TaiwaneseAmerican.org Statement on Solidarity with Mauna Kea Protectors

We urge Taiwanese Americans to stand in solidarity with those protecting Mauna Kea.

Today, we reflect on our own island nation’s Austronesian ancestry; the many times she was confronted with imperial and colonial violence; the work of our own indigenous peoples resisting foreign and local rule. We admit that the Taiwan we know today — vibrant, progressive, technologically advanced as she is — exists in imperfect parallel with other colonized lands: historical and holy grounds turned into tourist destinations. Dress, language, and tradition flattened to performative motifs. Heartache and loss embedded into every family’s lineage, no matter their origin or how they’ve grown to intersect.

As we support the Taiwanese people in their right to self-determination, and the indigenous people especially in their right to declare what kind of country Taiwan should be, we support the Native Hawaiians and their allies protesting the building of the Thirty Meter Telescope on their sacred mountain. 

Solidarity, I think, looks like this: using our own histories and stories to inform our compassion for those of others.

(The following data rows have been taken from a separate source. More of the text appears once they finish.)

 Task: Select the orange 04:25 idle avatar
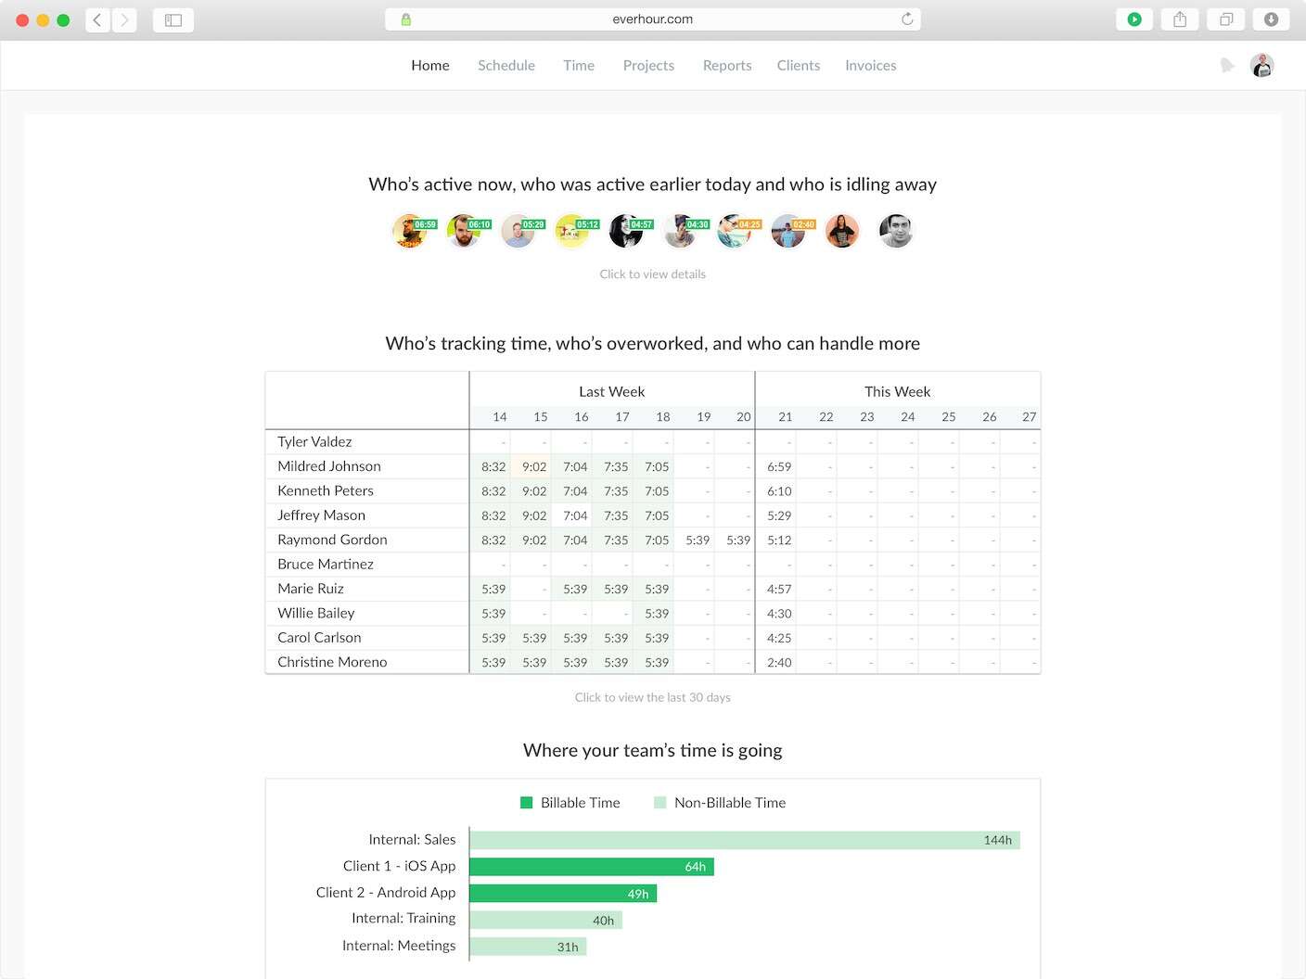pos(736,231)
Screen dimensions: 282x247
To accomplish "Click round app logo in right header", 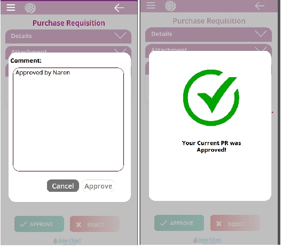I will (170, 6).
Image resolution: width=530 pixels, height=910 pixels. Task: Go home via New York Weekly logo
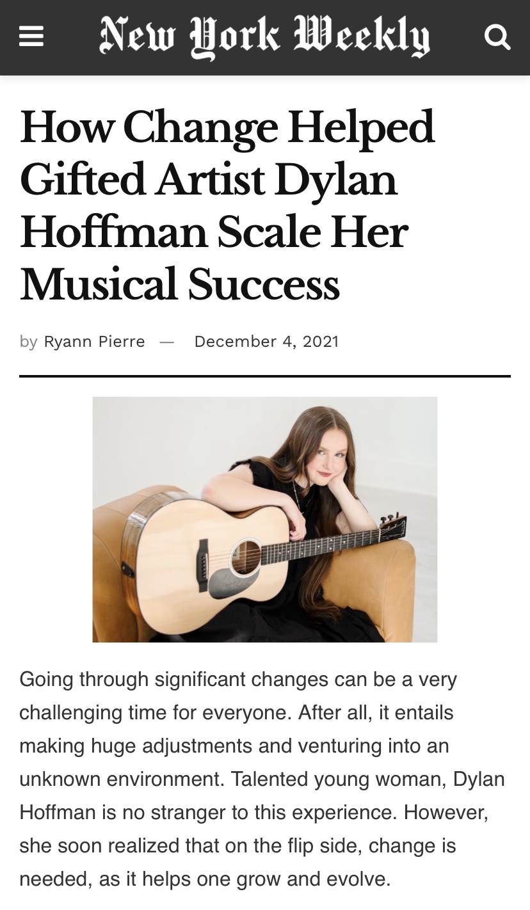click(264, 36)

In our language, we call this 概念 (gai nian / kai liam): how we conceptualize another’s suffering by finding its likeness within ourselves. Can Taiwan, the long-lost Oceania sister, summon the due familial courage to show up for Hawai’i?

I’d say yes, and close with this: as Taiwanese Americans, we are always looking for ways to fit in. Our dual identities sometimes feel like burdens, appendages that prevent us from appearing the proper shape. But they can also be how we uniquely offer ourselves to the world: our two-sided 概念, the depth of a double inheritance. Mauna Kea, we stand with you today and every day.